Stated problem:
Return, unchanged, the lines of the listing below, starting at the line that contains "Follow (912, 49)" and stopping after the line that contains "Οι 1000 γερανοί: O".

Provided data:
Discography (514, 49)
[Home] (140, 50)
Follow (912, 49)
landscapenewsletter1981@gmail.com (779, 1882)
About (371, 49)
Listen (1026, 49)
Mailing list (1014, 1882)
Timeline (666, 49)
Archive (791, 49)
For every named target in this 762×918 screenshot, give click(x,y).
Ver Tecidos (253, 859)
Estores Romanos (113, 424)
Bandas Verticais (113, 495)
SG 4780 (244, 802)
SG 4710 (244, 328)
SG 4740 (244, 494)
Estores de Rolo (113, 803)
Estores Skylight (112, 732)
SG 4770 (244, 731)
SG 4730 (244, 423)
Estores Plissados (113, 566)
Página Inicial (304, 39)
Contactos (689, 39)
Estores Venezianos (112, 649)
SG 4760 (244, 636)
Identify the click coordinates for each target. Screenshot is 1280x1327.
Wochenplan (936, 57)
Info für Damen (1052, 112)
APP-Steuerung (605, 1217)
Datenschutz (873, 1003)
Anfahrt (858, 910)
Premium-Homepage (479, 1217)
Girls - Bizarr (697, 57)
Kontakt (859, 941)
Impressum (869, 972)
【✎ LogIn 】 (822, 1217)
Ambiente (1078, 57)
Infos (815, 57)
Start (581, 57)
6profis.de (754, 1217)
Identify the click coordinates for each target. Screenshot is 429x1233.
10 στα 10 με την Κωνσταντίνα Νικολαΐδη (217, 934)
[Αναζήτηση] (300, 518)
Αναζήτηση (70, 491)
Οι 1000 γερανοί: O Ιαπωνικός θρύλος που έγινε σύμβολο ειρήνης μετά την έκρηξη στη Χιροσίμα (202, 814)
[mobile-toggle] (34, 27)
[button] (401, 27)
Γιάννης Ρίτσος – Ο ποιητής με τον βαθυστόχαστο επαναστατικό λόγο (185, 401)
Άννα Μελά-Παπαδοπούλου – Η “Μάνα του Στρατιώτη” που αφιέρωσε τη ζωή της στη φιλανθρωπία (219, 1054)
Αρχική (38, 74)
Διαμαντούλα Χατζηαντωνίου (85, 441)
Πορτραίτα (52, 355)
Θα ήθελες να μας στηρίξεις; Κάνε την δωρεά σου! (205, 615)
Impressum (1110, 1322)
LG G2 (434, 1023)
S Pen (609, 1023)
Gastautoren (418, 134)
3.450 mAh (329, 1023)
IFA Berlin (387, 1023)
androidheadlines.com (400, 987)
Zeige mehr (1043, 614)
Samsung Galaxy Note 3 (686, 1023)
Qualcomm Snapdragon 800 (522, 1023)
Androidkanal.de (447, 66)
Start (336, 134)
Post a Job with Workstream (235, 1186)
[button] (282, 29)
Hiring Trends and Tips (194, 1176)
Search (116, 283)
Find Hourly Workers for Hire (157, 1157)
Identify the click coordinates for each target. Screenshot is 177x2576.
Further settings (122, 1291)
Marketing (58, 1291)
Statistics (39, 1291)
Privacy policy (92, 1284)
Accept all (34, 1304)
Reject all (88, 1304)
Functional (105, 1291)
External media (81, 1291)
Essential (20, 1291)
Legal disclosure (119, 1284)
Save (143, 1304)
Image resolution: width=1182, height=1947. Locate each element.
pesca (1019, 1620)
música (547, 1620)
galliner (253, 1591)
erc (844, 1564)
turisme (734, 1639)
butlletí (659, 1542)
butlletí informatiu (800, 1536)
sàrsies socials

Response to the task:
Follow (912, 49)
landscapenewsletter1981@gmail.com (779, 1882)
About (371, 49)
Listen (1026, 49)
Mailing list (1014, 1882)
Timeline (666, 49)
Archive (791, 49)
For every named target in this 762×918 screenshot, give click(x,y).
Ver Tecidos (253, 859)
Estores Romanos (113, 424)
Bandas Verticais (113, 495)
SG 4780 (244, 802)
SG 4710 (244, 328)
SG 4740 (244, 494)
Estores de Rolo (113, 803)
Estores Skylight (112, 732)
SG 4770 (244, 731)
SG 4730 (244, 423)
Estores Plissados (113, 566)
Página Inicial (304, 39)
Contactos (689, 39)
Estores Venezianos (112, 649)
SG 4760 (244, 636)
Identify the click coordinates for each target. Screenshot is 1280x1327.
Wochenplan (936, 57)
Info für Damen (1052, 112)
APP-Steuerung (605, 1217)
Datenschutz (873, 1003)
Anfahrt (858, 910)
Premium-Homepage (479, 1217)
Girls - Bizarr (697, 57)
Kontakt (859, 941)
Impressum (869, 972)
【✎ LogIn 】 (822, 1217)
Ambiente (1078, 57)
Infos (815, 57)
Start (581, 57)
6profis.de (754, 1217)
Identify the click coordinates for each target. Screenshot is 429x1233.
10 στα 10 με την Κωνσταντίνα Νικολαΐδη (217, 934)
[Αναζήτηση] (300, 518)
Αναζήτηση (70, 491)
Οι 1000 γερανοί: O Ιαπωνικός θρύλος που έγινε σύμβολο ειρήνης μετά την έκρηξη στη Χιροσίμα (202, 814)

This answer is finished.